On most Saturday mornings, the grounds of the seven-year-old Artscape Wychwood Barns hum with activity. With stalls featuring fresh produce and baked goods, the farmer’s market attracts locals who come to shop or just chat. Musicians play at one end, while children run around the playground at the other.
It all presents a tableau of gentrified urban cool – one that has drawn thousands of visitors to the former streetcar repair shop near St. Clair and Bathurst.
But behind the scenes, the city-owned hub, which has won numerous design and sustainability awards, is anything but blissed out. In the past two months, artists and community groups that rent affordable space in the Barns from Artscape, the non-profit that operates the facility, have been hit with bracing property tax bills for thousands of dollars. As a result, one tenant says, the rent on a 316-square-foot studio will rise from $740 a month to more than $1,000.

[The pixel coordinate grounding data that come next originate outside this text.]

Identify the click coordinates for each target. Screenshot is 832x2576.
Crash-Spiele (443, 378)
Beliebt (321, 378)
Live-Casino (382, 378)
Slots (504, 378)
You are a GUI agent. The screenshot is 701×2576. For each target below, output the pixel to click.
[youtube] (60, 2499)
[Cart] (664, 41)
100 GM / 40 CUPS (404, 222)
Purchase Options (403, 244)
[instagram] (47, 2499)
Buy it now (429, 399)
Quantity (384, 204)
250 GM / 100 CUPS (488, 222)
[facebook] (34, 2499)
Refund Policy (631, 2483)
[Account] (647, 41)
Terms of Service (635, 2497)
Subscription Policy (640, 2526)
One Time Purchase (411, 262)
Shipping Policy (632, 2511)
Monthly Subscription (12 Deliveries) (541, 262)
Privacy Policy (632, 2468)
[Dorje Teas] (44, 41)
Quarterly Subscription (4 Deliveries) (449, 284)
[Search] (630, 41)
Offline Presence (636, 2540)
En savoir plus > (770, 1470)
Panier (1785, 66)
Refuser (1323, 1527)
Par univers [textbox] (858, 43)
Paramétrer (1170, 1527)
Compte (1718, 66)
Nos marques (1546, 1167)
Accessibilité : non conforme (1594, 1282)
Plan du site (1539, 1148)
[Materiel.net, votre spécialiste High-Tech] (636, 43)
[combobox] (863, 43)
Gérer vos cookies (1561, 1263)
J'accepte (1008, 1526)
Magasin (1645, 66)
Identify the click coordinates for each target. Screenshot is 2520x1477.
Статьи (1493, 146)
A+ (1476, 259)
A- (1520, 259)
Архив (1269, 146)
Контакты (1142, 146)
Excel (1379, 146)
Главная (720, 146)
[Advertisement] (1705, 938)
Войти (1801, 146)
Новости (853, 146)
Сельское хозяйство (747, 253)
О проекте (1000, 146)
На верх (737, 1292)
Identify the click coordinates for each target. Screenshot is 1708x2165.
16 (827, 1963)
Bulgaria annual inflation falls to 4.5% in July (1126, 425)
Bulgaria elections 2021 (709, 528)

The reason: Following a contested property reassessment, Artscape received a tax arrears bill of $350,000. Since Artscape informed its tenants they’d have to pony up, several have left or are actively looking for less expensive space elsewhere.
While stressed-out Barns tenants have been grappling with these and other headaches – several have had to vacate their live-work apartments multiple times in recent years, due to repairs necessitated by high lead-paint levels and excessive noise – Artscape itself has grown into a highly visible player straddling the city’s real estate and cultural industries. The growth-minded organization now employs 113 staff full- and part-time, and earned $12.8-million in revenue last year, partly due to partnerships with condo developers and the sale of studio condos.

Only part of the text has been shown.